For insurers, getting tough with suspect claims can land them in court, facing billion-dollar lawsuits. If they pay claims too quickly and generously, they can incur the wrath of editorial writers and even face regulatory fines.
So goes the balancing act insurers must perform in dealing with suspect claims.
Case in point: Allstate was sued for $1.43 billion by a Kentucky woman who alleged the company delayed her auto accident claim and then low-balled her. Allstate suspected the claimant had exaggerated her claim. A jury last week took all of 35 minutes to side with Allstate. The company won the case, but likely had to shell out a ton of money to defend it.
Second case in point: Six years ago Erie Insurance received a claim for injuries from a state superior court judge who was involved in a minor car accident. The company paid the $390,000 claim, which subsequently was deemed fraudulent by federal investigators who recently have charged the judge.
Erie Insurance now is being admonished by a Pennsylvania newspaper for paying the claim. Now, I don’t know the details of the claim — and I doubt the editorial writers at this newspaper know either — but I do know that most insurers don’t deny claims lightly. Unless they have solid evidence — especially involving a claim from a judge — they must pay.

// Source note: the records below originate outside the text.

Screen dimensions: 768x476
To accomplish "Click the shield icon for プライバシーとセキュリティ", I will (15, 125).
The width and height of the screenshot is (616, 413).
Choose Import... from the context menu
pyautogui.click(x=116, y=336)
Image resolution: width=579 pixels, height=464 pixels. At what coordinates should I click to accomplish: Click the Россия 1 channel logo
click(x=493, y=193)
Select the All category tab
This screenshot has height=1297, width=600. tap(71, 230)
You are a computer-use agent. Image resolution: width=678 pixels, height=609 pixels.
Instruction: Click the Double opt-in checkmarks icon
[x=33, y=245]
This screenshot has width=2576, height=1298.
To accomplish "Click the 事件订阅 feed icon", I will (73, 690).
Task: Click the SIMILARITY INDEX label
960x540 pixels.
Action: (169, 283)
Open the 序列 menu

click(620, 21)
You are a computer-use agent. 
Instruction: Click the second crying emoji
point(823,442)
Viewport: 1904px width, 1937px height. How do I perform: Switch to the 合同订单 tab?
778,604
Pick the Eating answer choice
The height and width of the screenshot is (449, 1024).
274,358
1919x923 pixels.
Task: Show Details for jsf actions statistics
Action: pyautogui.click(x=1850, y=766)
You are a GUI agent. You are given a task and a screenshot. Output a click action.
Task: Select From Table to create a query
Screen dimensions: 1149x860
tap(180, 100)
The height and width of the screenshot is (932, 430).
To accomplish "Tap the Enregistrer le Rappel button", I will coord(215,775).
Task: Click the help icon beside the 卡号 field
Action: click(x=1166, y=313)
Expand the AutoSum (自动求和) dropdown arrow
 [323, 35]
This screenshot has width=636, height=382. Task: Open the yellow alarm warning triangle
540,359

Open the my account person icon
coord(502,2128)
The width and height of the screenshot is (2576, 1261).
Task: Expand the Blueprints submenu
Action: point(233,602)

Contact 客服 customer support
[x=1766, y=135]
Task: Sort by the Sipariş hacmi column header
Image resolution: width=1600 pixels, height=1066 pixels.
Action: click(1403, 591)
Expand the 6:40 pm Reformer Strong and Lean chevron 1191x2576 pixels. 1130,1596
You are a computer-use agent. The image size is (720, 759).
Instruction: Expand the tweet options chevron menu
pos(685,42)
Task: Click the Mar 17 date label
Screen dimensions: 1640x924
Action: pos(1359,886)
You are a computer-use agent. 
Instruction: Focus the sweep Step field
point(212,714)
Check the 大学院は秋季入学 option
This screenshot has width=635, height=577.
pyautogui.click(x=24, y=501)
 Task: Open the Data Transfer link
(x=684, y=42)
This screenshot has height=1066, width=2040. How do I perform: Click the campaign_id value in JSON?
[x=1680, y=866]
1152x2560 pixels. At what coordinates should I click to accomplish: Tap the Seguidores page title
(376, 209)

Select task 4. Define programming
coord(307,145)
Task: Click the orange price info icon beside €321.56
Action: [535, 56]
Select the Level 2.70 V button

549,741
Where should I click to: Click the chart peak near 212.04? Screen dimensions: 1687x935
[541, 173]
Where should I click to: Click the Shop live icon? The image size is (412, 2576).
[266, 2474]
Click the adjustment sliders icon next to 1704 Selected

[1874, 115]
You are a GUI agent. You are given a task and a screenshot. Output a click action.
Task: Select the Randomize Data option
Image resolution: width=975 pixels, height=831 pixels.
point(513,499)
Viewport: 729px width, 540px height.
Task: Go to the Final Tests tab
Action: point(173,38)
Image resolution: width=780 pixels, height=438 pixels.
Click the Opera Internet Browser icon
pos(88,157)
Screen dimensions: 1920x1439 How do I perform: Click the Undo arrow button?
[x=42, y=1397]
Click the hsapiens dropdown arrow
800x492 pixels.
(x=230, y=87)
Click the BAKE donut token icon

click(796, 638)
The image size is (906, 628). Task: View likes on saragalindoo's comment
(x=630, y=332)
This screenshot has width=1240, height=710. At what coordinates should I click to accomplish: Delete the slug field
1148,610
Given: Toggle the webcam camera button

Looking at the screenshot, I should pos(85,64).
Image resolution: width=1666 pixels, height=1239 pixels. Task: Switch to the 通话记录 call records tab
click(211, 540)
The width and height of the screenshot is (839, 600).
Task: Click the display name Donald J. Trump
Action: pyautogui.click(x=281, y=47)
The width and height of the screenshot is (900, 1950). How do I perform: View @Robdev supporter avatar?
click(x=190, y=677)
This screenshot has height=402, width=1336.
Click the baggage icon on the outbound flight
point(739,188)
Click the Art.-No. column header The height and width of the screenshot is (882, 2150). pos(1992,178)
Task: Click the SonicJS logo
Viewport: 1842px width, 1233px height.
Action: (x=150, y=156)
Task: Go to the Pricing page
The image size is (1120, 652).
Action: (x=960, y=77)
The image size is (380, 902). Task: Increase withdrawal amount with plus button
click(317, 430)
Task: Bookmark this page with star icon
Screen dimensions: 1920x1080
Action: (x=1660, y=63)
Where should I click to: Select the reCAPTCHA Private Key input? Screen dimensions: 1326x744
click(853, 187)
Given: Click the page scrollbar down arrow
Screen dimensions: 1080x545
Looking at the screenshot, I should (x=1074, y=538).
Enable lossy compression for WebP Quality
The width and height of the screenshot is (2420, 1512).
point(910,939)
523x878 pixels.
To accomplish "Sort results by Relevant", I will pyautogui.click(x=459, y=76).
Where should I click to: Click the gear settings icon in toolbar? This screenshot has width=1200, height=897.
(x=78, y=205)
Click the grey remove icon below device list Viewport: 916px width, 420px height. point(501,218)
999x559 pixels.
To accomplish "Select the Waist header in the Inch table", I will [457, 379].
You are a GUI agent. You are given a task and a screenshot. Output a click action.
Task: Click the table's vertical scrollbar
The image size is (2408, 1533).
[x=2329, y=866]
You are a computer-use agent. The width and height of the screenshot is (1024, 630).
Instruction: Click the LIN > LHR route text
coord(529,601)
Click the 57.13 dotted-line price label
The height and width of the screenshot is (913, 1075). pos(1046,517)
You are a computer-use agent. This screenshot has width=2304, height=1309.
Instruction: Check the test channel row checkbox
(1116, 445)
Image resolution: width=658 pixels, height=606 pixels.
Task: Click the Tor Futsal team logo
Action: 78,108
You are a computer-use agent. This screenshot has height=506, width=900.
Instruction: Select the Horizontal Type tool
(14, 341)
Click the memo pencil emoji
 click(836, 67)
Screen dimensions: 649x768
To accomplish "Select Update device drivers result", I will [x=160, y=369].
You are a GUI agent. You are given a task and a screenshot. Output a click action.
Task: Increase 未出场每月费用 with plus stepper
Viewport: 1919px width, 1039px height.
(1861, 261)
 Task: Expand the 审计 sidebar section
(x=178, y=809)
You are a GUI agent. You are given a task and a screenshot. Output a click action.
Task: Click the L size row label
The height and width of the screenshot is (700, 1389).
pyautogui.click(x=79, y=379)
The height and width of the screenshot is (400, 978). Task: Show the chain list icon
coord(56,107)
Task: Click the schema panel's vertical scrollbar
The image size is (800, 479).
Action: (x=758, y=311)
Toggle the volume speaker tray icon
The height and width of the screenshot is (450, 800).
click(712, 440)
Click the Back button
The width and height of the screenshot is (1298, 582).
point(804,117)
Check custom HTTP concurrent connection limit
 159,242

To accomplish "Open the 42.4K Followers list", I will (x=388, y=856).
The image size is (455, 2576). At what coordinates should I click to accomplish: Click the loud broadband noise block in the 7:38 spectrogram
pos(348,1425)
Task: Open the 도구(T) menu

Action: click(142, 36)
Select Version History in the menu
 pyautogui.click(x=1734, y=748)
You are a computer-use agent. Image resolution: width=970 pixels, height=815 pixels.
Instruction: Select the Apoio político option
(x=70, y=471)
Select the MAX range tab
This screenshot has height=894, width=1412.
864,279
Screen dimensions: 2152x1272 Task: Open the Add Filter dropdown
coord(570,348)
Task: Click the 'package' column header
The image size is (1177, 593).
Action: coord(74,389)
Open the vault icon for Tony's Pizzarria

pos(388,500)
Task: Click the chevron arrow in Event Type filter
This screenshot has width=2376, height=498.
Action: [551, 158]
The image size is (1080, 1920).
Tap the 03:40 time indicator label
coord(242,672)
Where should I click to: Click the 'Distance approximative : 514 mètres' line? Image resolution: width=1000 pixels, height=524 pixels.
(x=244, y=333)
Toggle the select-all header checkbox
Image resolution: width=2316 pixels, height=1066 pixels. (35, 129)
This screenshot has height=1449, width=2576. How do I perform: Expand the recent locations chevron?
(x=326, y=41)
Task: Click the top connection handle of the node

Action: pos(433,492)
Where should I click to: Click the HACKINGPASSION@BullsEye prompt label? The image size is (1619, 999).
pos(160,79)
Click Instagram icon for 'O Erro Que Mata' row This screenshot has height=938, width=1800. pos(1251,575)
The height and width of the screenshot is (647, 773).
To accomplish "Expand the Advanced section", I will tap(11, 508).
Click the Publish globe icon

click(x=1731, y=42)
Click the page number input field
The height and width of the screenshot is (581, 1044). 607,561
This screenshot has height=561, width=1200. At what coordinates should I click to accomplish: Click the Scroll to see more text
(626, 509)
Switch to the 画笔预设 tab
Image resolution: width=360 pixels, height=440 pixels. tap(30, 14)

To Erie’s credit, they have formed an internal committee to review claims practices.
The fact is, insurers pay thousands of fraudulent claims every year. Some they should have detected and others are nearly impossible to catch. Checks and balances need to be in place — whether they be regulatory fines, lawsuits or oversight by the media — to encourage insurers to be ever vigilant.
They should pay honest claims promptly and fairly, detect dishonest ones accurately and have the wisdom to distinguish the difference.